WHAT YOU WILL DO: Each line below should be reproduced without any alteration.

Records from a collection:
==================================================
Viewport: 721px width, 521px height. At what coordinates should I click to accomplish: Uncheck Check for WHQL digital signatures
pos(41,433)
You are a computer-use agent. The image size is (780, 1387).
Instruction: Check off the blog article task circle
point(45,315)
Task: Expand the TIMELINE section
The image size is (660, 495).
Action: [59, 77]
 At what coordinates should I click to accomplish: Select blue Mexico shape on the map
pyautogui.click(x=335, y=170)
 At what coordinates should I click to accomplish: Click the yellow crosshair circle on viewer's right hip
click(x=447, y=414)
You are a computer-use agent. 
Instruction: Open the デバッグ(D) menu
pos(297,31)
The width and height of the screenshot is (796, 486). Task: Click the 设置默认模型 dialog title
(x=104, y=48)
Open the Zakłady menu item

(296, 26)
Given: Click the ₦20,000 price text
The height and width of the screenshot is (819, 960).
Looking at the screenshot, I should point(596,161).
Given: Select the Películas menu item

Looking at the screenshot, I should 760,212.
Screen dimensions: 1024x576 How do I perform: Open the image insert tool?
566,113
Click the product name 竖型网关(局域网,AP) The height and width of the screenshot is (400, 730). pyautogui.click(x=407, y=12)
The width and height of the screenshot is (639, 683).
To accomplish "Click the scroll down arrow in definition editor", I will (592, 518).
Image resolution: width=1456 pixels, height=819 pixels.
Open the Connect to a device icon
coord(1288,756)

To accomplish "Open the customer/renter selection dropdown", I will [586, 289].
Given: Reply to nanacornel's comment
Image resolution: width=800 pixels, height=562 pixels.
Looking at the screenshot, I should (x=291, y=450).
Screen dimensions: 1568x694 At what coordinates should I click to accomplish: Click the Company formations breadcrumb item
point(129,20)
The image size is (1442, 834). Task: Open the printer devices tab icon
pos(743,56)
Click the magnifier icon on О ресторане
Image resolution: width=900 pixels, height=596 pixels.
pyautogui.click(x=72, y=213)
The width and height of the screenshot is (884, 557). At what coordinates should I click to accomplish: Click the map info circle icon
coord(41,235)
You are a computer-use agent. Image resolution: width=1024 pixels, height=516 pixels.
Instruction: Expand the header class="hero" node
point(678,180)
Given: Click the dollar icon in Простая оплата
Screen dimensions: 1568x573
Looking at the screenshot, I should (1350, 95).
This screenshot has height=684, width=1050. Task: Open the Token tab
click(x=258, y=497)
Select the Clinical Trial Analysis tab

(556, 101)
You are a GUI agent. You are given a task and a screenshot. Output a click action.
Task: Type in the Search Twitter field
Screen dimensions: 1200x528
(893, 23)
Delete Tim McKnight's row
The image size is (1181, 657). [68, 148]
==================================================
EXPECTED ANSWER:
Viewport: 721px width, 521px height. At what coordinates should I click to accomplish: Uncheck Check for WHQL digital signatures
pos(41,433)
You are a computer-use agent. The image size is (780, 1387).
Instruction: Check off the blog article task circle
point(45,315)
Task: Expand the TIMELINE section
The image size is (660, 495).
Action: [59, 77]
 At what coordinates should I click to accomplish: Select blue Mexico shape on the map
pyautogui.click(x=335, y=170)
 At what coordinates should I click to accomplish: Click the yellow crosshair circle on viewer's right hip
click(x=447, y=414)
You are a computer-use agent. 
Instruction: Open the デバッグ(D) menu
pos(297,31)
The width and height of the screenshot is (796, 486). Task: Click the 设置默认模型 dialog title
(x=104, y=48)
Open the Zakłady menu item

(296, 26)
Given: Click the ₦20,000 price text
The height and width of the screenshot is (819, 960).
Looking at the screenshot, I should point(596,161).
Given: Select the Películas menu item

Looking at the screenshot, I should 760,212.
Screen dimensions: 1024x576 How do I perform: Open the image insert tool?
566,113
Click the product name 竖型网关(局域网,AP) The height and width of the screenshot is (400, 730). pyautogui.click(x=407, y=12)
The width and height of the screenshot is (639, 683).
To accomplish "Click the scroll down arrow in definition editor", I will (592, 518).
Image resolution: width=1456 pixels, height=819 pixels.
Open the Connect to a device icon
coord(1288,756)

To accomplish "Open the customer/renter selection dropdown", I will [586, 289].
Given: Reply to nanacornel's comment
Image resolution: width=800 pixels, height=562 pixels.
Looking at the screenshot, I should (x=291, y=450).
Screen dimensions: 1568x694 At what coordinates should I click to accomplish: Click the Company formations breadcrumb item
point(129,20)
The image size is (1442, 834). Task: Open the printer devices tab icon
pos(743,56)
Click the magnifier icon on О ресторане
Image resolution: width=900 pixels, height=596 pixels.
pyautogui.click(x=72, y=213)
The width and height of the screenshot is (884, 557). At what coordinates should I click to accomplish: Click the map info circle icon
coord(41,235)
You are a computer-use agent. Image resolution: width=1024 pixels, height=516 pixels.
Instruction: Expand the header class="hero" node
point(678,180)
Given: Click the dollar icon in Простая оплата
Screen dimensions: 1568x573
Looking at the screenshot, I should (1350, 95).
This screenshot has height=684, width=1050. Task: Open the Token tab
click(x=258, y=497)
Select the Clinical Trial Analysis tab

(556, 101)
You are a GUI agent. You are given a task and a screenshot. Output a click action.
Task: Type in the Search Twitter field
Screen dimensions: 1200x528
(893, 23)
Delete Tim McKnight's row
The image size is (1181, 657). [68, 148]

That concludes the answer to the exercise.